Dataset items
╭──

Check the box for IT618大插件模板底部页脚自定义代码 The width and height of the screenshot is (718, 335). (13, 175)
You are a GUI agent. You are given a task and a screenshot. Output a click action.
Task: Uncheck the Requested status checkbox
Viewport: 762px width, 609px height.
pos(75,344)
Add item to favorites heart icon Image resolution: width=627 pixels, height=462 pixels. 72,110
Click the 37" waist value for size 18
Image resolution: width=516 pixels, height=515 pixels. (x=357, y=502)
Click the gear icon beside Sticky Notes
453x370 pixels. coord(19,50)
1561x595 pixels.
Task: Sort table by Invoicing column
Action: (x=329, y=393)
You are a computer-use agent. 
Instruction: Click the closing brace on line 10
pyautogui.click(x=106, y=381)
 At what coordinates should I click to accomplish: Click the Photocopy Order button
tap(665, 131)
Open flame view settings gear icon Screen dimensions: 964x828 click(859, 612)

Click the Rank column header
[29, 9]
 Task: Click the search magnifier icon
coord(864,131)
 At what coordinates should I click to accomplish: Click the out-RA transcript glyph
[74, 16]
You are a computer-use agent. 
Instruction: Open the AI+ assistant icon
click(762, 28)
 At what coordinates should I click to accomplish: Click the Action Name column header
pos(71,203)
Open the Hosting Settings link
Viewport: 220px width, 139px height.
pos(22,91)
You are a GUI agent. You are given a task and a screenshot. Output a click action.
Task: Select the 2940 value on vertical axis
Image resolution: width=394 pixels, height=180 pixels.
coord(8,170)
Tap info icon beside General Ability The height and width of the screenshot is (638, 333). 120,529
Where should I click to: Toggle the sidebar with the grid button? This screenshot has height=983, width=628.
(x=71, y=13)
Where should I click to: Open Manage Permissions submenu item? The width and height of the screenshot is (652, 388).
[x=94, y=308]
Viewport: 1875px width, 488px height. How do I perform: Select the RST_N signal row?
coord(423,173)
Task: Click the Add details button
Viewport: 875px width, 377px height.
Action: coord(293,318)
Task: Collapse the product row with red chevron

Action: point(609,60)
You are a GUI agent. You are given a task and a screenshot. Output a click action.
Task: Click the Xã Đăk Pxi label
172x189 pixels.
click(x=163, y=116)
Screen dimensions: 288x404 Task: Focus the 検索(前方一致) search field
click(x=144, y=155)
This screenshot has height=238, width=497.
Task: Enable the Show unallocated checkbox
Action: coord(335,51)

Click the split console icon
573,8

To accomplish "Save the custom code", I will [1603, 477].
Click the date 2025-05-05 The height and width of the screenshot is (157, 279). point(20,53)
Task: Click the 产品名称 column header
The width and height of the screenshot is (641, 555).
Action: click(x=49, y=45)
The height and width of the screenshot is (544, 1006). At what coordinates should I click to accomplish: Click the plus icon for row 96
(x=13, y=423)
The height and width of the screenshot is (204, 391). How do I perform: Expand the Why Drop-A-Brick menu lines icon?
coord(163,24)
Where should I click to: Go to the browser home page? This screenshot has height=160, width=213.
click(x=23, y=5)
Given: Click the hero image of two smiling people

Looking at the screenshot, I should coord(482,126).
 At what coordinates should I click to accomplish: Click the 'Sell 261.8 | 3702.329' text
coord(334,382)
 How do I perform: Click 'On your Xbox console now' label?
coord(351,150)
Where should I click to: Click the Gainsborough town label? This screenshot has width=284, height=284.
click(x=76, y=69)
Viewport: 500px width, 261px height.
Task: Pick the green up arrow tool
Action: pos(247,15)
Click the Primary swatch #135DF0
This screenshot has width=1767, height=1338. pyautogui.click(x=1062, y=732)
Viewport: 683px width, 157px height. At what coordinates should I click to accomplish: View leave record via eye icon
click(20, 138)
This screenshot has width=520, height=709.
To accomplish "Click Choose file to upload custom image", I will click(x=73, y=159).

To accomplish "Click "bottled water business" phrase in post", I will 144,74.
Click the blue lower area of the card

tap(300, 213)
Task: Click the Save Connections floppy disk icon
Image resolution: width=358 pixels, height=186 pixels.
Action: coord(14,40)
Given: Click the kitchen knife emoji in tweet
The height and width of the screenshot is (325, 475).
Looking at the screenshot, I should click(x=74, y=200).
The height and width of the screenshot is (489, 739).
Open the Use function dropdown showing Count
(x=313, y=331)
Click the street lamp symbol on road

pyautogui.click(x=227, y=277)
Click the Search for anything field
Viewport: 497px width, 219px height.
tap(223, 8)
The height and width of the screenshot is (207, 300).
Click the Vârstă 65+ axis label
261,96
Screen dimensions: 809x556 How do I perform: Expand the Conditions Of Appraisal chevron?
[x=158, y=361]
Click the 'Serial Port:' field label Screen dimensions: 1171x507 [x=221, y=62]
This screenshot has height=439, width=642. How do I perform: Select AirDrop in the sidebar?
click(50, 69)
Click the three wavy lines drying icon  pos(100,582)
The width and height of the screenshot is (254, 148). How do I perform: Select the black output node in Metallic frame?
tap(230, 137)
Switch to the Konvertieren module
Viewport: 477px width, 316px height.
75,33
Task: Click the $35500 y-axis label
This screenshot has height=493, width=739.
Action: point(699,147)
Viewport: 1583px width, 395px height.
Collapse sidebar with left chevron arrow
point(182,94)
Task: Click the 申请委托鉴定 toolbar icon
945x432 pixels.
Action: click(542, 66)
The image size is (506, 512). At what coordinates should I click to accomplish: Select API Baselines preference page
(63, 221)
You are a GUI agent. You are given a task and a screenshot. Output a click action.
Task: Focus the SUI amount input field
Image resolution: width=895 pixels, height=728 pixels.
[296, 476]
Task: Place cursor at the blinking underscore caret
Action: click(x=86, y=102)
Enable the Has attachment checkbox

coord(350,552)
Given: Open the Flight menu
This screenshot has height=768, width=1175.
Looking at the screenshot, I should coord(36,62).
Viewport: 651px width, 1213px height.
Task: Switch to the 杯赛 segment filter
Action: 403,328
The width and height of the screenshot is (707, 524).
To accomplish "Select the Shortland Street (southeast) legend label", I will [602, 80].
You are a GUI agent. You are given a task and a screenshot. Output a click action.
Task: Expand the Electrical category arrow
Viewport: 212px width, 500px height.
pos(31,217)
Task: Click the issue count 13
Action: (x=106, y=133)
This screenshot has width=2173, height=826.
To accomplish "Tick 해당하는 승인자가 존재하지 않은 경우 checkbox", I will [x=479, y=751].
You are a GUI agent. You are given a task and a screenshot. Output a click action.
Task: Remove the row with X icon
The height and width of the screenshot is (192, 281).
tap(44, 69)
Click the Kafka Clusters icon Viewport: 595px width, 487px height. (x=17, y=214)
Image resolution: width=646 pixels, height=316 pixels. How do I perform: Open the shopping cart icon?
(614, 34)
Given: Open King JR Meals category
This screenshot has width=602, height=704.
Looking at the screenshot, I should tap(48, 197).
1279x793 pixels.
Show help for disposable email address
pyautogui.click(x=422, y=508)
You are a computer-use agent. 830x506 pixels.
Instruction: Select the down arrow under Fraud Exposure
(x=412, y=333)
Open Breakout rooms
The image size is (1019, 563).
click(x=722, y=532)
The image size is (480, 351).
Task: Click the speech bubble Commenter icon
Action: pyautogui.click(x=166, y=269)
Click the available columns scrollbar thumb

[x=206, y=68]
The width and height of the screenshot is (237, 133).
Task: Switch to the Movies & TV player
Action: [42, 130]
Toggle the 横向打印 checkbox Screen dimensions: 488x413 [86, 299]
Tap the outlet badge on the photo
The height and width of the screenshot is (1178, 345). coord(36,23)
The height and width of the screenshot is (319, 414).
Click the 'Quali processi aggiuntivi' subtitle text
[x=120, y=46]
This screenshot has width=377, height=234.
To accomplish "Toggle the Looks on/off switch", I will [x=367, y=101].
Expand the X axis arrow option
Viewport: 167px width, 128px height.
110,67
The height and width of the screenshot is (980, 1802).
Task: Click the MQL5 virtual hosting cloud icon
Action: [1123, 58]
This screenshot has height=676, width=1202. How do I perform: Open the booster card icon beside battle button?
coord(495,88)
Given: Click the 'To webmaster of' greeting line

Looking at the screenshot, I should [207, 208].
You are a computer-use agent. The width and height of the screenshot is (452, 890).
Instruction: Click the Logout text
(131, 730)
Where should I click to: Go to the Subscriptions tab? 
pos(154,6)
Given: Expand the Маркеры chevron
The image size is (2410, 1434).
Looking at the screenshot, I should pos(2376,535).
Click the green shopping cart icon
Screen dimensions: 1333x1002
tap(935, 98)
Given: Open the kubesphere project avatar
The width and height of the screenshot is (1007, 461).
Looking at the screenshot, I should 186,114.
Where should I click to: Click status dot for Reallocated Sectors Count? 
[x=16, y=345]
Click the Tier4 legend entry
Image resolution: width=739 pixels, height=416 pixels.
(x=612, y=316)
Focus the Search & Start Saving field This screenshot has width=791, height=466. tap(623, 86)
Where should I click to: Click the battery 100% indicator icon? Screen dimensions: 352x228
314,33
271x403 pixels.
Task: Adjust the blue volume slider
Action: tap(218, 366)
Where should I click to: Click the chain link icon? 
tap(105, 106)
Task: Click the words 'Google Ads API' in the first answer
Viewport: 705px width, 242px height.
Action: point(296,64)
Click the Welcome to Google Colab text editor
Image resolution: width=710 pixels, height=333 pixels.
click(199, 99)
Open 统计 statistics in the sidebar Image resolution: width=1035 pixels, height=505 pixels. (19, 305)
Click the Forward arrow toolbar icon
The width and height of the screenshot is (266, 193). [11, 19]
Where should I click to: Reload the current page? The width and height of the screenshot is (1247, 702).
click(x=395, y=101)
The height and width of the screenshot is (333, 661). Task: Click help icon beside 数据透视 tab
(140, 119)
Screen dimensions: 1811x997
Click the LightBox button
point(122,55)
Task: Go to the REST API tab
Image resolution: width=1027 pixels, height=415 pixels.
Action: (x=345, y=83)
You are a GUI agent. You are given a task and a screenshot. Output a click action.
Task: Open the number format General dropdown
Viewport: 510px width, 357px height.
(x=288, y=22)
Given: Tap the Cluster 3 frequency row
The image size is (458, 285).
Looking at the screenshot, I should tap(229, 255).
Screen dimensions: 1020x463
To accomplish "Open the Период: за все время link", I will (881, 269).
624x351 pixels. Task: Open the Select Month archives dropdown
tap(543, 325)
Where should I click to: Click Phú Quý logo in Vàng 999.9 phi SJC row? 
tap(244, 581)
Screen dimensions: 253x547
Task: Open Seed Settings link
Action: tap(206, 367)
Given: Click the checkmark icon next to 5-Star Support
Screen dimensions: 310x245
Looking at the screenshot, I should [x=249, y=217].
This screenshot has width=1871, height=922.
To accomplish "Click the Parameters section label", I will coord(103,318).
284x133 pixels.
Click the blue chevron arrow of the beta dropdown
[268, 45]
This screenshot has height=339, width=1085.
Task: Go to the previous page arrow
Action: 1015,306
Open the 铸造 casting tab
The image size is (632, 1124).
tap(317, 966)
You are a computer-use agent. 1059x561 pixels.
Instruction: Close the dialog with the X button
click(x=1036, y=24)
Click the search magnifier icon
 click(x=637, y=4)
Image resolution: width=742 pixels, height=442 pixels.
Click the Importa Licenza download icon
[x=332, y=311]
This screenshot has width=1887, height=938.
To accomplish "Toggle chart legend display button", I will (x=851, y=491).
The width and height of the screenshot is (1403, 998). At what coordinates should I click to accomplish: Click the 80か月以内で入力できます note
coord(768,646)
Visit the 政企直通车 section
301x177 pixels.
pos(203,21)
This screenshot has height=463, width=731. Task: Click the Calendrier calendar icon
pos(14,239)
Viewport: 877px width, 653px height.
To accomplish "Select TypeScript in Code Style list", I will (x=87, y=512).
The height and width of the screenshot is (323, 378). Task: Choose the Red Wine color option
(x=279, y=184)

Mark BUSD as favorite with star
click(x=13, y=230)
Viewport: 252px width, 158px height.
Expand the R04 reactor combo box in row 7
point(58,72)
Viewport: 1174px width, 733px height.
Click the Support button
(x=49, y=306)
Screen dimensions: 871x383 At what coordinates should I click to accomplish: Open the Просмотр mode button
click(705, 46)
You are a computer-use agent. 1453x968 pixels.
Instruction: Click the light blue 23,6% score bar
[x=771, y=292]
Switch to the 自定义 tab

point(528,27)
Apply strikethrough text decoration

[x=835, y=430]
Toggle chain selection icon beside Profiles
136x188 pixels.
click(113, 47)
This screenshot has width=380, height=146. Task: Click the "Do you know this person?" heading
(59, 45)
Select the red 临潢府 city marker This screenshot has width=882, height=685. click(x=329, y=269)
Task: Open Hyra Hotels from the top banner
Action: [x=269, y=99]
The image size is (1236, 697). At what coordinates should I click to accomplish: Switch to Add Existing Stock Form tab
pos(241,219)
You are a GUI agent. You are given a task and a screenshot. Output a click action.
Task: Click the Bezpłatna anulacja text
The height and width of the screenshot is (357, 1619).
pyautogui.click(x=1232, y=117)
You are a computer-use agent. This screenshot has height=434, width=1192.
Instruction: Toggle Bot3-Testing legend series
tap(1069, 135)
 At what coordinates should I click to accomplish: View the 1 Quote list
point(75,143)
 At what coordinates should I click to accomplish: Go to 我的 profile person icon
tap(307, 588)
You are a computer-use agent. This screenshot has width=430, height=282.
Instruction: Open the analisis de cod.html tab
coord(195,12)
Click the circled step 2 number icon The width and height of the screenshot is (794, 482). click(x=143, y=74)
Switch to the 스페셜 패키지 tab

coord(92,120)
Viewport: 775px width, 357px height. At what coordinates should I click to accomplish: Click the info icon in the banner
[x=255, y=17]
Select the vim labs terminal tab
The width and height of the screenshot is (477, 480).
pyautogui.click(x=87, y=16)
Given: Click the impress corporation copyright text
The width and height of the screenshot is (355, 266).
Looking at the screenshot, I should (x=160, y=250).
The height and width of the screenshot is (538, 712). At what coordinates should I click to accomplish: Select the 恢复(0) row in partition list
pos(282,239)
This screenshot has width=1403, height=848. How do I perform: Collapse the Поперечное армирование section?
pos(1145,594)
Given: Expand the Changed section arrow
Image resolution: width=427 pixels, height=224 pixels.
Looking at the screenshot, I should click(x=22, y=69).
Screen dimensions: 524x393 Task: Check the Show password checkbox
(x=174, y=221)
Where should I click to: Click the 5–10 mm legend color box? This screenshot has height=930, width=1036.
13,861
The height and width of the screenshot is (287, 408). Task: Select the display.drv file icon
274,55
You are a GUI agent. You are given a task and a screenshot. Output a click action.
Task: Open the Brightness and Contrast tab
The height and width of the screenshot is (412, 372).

╰──

— Work to complete —
Which lines of the data include the string "custom"? Copy each of them.

— Answer space —
To accomplish "Save the custom code", I will [1603, 477].
To accomplish "Click Choose file to upload custom image", I will click(x=73, y=159).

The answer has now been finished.